• _TO DO_:
Tally the lines below that contain the word "marker". Only the number should be returned.

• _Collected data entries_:
┌────────
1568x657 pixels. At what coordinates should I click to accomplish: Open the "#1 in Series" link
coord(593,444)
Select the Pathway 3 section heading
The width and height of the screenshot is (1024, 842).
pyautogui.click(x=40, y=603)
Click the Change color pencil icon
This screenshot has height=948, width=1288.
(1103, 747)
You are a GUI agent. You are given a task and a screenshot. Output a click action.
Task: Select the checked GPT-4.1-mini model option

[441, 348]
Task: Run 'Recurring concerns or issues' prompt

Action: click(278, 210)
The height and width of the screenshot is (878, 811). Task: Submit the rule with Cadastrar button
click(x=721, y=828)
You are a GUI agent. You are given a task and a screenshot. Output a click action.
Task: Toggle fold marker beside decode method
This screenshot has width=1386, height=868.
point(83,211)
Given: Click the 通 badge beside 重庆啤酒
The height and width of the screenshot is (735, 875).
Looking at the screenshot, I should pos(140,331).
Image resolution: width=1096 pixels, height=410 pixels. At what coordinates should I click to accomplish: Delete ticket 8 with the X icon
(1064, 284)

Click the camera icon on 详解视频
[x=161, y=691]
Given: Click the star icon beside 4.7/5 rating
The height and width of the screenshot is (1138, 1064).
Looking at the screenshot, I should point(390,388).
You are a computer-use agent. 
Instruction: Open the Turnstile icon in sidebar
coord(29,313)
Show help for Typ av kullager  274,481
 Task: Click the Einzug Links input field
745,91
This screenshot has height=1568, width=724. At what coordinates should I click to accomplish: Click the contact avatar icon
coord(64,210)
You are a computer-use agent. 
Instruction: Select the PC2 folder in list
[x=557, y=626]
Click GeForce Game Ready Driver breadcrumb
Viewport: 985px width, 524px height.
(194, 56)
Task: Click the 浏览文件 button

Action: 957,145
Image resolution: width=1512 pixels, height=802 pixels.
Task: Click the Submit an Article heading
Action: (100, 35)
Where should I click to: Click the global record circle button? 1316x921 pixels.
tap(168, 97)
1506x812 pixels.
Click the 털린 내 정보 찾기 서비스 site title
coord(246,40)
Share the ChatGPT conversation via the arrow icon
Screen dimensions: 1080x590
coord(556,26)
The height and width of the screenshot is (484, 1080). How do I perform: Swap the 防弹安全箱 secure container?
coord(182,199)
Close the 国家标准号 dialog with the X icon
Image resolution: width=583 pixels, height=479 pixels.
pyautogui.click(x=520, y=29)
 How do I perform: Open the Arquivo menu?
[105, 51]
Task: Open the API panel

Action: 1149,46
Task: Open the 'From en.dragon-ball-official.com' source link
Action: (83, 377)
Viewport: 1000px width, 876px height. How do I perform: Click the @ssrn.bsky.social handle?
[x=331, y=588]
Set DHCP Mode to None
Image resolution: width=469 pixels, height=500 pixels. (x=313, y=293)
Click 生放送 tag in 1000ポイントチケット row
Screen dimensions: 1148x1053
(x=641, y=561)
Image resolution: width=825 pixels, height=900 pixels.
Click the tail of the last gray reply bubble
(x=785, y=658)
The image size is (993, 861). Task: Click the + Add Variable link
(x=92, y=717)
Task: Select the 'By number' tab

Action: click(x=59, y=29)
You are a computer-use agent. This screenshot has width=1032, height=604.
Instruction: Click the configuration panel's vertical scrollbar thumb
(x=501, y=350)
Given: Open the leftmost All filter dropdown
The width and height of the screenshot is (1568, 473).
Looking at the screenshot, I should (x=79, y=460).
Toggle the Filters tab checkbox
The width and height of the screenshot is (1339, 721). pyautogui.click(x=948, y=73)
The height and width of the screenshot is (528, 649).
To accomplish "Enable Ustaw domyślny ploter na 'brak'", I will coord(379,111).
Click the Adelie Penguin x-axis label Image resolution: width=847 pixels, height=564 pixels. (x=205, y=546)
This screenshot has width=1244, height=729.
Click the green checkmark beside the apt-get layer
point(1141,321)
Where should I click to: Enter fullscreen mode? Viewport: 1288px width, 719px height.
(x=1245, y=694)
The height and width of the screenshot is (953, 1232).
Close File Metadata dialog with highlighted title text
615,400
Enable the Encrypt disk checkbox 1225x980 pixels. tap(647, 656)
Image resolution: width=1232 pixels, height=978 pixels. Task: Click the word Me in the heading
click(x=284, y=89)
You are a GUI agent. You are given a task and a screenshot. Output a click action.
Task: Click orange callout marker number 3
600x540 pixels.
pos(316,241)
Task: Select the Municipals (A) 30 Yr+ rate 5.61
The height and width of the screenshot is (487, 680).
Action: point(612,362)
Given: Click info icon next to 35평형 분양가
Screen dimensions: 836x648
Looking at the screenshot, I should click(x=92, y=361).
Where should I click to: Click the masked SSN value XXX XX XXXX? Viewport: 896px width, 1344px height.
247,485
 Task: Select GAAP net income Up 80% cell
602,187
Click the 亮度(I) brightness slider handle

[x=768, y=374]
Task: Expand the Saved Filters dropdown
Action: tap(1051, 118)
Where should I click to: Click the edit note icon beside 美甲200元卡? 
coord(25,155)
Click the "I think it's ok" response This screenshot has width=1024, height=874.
└────────
• _ANSWER AREA_:
2